Originally Posted By: Doodi
As an individual, I can look back and see that I have made leaps and bounds in my life. ...
Now my happiness and individuality is going to effect so many is it right for me to want it?
YES!!! Yes you DESERVE your happiness... you have a RIGHT to it! Don't let anyone else tell you any different. And when people truly love and care for you, they want the same for you.

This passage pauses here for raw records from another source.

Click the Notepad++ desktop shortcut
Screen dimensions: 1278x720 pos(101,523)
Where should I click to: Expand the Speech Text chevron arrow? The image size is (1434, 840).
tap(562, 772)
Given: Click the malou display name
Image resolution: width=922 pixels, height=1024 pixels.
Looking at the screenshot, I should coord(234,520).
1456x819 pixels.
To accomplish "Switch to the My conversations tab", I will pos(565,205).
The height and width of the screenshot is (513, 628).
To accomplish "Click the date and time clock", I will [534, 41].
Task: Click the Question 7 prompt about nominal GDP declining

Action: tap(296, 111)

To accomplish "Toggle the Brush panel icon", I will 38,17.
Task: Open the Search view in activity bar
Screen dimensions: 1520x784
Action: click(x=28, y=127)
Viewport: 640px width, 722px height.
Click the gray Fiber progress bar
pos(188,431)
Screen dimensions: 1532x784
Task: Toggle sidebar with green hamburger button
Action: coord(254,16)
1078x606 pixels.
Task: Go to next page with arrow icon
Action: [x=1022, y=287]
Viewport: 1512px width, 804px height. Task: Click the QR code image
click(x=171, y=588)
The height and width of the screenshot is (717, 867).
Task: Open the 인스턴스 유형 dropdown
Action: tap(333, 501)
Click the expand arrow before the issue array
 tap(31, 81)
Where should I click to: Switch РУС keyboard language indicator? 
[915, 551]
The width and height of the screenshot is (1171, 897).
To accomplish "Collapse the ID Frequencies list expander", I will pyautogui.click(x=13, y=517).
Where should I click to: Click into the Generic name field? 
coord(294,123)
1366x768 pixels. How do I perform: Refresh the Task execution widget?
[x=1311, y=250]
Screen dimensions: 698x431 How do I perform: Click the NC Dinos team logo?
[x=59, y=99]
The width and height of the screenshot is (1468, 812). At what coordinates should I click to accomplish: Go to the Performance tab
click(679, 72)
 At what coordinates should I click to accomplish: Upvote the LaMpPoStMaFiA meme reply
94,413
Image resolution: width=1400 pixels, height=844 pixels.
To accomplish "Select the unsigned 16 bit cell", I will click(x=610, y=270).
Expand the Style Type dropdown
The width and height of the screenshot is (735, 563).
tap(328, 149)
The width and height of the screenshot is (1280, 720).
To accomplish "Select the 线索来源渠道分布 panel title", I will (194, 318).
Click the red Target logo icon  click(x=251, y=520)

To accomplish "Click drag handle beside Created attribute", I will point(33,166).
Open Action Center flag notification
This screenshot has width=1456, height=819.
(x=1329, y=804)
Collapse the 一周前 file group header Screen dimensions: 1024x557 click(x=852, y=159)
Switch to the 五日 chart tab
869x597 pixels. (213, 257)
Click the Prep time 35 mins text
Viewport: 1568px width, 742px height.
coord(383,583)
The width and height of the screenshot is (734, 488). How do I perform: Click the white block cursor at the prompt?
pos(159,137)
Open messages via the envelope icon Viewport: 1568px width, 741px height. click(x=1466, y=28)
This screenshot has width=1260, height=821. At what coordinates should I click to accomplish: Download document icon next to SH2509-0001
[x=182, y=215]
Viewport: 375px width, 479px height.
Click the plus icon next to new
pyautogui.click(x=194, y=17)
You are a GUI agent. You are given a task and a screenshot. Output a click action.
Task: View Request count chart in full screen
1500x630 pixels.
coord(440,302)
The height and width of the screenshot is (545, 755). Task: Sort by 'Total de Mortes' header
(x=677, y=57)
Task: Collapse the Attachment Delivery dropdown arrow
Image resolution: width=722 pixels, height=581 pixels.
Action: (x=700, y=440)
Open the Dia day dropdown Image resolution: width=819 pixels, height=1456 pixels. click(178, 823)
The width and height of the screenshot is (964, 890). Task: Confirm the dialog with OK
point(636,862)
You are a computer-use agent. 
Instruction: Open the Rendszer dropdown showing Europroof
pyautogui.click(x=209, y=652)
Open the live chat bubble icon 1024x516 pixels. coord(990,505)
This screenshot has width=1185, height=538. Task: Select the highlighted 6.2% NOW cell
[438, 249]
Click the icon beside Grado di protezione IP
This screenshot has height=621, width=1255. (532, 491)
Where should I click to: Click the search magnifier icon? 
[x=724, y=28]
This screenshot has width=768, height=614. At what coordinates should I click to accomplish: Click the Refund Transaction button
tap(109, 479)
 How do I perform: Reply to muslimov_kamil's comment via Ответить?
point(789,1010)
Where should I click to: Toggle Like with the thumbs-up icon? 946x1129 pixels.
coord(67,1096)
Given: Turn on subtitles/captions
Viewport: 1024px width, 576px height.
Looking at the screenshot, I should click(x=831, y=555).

Granted, when one person in a relationship starts making changes - particularly such significant ones like you're making - the other person usually starts having and making big 'change back!' counter moves. Most of the time those reactions are simply their own confusion about your changes. You are a new 'you'- you may be speaking differently, doing different things - the whole nine yards. Change is frightening, so they typically - usually unconsciously - try to get you to 'change back' because that is simply what they're used to, not necessarily because they're trying to keep you from being happy. They're just trying to figure out how to relate to this new person they're seeing. (I read about this theory in Harriet Lerner's work...I've listed some of her books below) But I think there's a difference between that, and truly abusive behavior. 'Change back' tactics are a pain, but at least they're manageable. There's usually ways to react to them that help you both change the dynamic of the interaction and make the relationship stronger. But as you well know, abusiveness does not respond in that positive way and require strong boundaries. Doodi, you know your sitch more intimately than anyone else. If abusive behaviour persists, then no-one has the right to tell you that you should stay. Keep exploring your thoughts, feelings, and learning new behaviors, Doodi. You can trust yourself. And no matter what you decide, you have my support.
Have you read anything by Harriet Lerner? Her work has helped me immensely. She has quite a series of books, but the three that have helped me most are: The Dance of Anger, The Dance of Fear, and The Dance of Intimacy. They're very empowering; she somehow is able to make some pretty confusing, complex issues, more manageable to think about. I think you'd enjoy them, if you haven't read them already.
Take care Doodi, will continue watching your thread and cheering for you. You deserve a great life, and to be cherished by everyone in it. Take care, FMV.
I cannot complain for not receiving from others, that which I've never asked them for.